**EXERCISE BRIEF:** Once you reach the line containing "This screenshot has width=1419, height=798." in the entries below, write out that line and each one after it down to the line containing "Choose the フォルダー", exactly and with nothing added.

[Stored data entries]

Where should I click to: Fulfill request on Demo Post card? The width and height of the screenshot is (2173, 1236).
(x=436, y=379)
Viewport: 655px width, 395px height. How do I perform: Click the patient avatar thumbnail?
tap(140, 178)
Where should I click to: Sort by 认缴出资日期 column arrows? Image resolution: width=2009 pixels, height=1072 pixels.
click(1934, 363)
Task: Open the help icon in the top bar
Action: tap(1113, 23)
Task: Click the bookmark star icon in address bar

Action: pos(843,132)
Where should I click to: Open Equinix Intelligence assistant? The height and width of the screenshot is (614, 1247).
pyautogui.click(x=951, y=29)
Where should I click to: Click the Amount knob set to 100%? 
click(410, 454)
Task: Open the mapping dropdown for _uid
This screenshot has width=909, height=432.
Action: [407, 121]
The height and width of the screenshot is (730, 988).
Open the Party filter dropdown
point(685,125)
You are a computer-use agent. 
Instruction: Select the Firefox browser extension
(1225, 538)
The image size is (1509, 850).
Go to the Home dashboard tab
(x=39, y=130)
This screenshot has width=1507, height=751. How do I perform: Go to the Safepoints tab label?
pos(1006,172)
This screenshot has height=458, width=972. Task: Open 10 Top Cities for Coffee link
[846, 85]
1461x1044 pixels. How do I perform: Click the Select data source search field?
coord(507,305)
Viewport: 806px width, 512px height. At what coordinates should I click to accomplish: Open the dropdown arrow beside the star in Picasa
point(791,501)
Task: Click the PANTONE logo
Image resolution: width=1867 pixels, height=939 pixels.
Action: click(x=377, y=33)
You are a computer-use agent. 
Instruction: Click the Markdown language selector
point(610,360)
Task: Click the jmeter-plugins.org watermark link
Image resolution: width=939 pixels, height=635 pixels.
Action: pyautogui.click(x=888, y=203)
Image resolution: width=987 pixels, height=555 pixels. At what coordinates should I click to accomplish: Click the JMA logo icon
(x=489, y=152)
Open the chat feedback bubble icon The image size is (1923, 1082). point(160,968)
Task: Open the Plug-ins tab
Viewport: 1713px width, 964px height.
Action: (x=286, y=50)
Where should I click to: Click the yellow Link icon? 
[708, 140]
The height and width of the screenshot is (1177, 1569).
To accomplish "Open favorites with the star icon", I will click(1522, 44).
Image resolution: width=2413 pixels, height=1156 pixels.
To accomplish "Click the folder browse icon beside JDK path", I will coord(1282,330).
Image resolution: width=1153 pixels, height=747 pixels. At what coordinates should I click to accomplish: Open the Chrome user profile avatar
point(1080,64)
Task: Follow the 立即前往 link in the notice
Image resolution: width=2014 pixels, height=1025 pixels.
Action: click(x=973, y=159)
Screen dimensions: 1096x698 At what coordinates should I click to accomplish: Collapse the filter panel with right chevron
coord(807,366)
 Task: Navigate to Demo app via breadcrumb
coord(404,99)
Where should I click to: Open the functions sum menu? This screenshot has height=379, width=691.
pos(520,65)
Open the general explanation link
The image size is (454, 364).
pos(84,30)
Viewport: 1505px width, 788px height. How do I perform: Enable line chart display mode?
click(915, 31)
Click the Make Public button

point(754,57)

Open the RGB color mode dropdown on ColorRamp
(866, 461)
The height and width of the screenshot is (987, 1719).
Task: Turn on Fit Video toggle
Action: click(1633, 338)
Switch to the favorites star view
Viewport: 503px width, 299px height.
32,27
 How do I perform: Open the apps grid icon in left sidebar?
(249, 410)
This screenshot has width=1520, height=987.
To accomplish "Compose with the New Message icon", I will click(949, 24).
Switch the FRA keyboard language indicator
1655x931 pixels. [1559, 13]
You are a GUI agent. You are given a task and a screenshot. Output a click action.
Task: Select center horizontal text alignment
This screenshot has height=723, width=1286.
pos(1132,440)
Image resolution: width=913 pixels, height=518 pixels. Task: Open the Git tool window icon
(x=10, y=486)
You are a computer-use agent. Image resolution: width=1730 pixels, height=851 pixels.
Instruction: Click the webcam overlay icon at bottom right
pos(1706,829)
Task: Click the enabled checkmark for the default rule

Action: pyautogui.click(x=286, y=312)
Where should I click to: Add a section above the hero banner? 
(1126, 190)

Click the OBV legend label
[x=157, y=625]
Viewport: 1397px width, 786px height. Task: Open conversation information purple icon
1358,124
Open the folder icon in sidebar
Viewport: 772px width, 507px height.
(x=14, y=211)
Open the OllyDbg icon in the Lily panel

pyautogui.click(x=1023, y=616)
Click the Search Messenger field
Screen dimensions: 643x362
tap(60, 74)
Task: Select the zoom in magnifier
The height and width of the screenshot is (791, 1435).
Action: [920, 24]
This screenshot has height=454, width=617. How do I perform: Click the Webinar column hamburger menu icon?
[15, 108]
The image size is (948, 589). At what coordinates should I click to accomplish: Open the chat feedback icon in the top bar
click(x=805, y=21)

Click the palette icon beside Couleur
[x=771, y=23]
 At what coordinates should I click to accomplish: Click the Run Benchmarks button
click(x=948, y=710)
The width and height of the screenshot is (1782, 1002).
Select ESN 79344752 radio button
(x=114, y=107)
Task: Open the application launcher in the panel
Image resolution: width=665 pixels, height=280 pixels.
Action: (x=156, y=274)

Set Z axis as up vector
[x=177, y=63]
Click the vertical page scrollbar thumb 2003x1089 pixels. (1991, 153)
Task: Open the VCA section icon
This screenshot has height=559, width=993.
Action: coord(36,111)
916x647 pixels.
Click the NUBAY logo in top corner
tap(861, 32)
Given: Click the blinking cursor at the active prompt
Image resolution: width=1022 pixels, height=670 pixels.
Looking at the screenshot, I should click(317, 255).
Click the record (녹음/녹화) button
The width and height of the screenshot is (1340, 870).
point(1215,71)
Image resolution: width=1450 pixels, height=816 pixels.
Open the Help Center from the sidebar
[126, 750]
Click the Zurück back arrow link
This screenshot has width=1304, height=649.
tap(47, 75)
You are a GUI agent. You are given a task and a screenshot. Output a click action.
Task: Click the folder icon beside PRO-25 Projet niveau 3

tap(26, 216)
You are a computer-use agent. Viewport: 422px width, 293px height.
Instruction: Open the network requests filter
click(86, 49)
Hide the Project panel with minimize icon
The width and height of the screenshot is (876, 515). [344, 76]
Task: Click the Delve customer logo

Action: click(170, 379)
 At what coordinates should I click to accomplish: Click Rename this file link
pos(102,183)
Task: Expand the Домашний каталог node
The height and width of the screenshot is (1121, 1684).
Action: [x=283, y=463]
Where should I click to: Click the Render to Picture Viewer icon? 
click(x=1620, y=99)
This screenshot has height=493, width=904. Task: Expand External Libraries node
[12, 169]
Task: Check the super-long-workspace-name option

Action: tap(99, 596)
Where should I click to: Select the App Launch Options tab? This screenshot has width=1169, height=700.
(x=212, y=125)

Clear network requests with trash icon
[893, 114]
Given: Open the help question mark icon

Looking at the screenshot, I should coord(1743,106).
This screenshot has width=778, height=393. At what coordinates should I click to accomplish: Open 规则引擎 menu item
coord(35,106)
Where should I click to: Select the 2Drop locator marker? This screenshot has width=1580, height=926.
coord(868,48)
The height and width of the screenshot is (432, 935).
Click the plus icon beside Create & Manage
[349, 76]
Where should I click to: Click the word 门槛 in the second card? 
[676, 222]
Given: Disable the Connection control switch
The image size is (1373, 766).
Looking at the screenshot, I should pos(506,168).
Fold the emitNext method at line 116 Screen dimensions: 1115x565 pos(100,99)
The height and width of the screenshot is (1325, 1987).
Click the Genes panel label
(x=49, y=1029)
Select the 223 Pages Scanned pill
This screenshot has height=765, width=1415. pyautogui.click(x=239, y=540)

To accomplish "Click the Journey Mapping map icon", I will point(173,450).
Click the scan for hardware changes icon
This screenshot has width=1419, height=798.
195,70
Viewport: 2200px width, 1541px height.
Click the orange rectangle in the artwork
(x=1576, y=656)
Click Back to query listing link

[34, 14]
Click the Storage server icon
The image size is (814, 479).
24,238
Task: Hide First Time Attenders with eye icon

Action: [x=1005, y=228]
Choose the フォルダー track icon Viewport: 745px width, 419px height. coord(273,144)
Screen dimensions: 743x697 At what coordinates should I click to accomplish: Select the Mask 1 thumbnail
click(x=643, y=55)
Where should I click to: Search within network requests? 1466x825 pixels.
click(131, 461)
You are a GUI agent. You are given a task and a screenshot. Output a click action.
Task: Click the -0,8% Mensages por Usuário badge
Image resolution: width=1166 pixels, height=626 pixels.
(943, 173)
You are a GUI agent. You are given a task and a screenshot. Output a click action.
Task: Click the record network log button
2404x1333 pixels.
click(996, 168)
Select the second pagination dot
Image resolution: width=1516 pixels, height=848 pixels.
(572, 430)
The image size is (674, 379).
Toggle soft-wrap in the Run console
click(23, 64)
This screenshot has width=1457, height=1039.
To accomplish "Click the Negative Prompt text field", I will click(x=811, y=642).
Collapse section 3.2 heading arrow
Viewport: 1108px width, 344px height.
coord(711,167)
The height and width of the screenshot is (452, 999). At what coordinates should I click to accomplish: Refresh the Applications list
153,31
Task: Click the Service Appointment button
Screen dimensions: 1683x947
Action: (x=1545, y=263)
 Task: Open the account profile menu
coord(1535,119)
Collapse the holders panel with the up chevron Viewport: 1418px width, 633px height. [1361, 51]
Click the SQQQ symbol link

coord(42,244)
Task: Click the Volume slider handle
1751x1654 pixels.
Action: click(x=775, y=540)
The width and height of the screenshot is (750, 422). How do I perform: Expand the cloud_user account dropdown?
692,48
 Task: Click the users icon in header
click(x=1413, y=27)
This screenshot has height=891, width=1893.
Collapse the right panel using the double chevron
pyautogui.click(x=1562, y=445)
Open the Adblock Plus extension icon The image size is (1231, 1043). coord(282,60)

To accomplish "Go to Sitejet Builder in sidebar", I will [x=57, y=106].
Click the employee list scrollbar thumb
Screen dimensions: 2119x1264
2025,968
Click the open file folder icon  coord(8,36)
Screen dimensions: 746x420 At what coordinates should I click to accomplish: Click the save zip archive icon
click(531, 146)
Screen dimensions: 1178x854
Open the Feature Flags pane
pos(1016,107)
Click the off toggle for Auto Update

**OUTPUT FOR THIS TASK:**
This screenshot has width=1419, height=798.
195,70
Viewport: 2200px width, 1541px height.
Click the orange rectangle in the artwork
(x=1576, y=656)
Click Back to query listing link

[34, 14]
Click the Storage server icon
The image size is (814, 479).
24,238
Task: Hide First Time Attenders with eye icon

Action: [x=1005, y=228]
Choose the フォルダー track icon Viewport: 745px width, 419px height. coord(273,144)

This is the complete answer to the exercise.